O-3-21. Electrophysiological evaluation of peripheral neuropathy in hereditary spinocerebellar ataxia

Abstract

Peripheral neuropathy often occurs in hereditary spinocerebellar ataxia (hSCA), but the features of nerve involvement have not been fully investigated. We evaluated the prevalence of peripheral neuropathy in hSCAs and classified the underlying pathologies into length-dependent axonopathy and neuronopathy based on sural/radial amplitude ratio (SRAR). SRAR has been reported as a sensitive indicator to differentiate the pathology of peripheral neuropathy. In this study, we defined SRAR less than 0.3 as length-dependent axonopathy, and SRAR more than 0.3 as neuronopathy.
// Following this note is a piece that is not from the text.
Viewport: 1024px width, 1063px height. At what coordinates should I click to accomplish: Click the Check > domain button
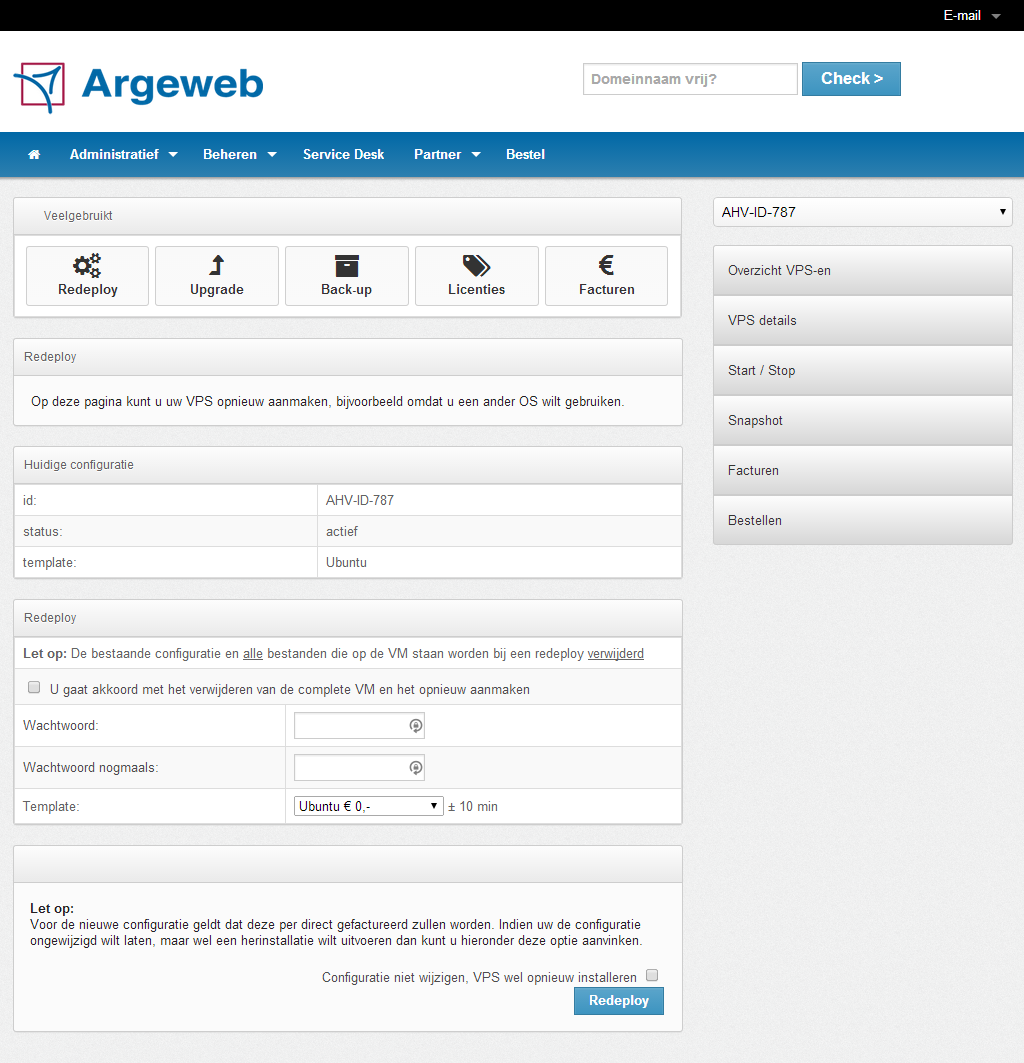[851, 79]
We evaluated 22 patients with hSCA (2 patients with SCA1, 1 with SCA2, 12 with SCA3, 2 with SCA6, and 5 with unknown genotypes) and 9 patients with sporadic SCA. Peripheral neuropathy was observed in 13 patients with hSCA (1 SCA1, 1 SCA2, 10 SCA3 and 1 with unknown genotypes). Ten of 13 patients (77%) showed less than SRAR 0.3, which coincided with length-dependent axonopathy. Furthermore, during follow-up for 3 years, three of 5 patients turned into the feature of length-dependent axonopathy from that of neuronopathy. These results indicate that the sural SNAPs might decrease earlier than the radial SNAPs in hSCAs. In conclusion, the length-dependent axonopathy is the dominant form of peripheral neuropathy in patients with hSCA.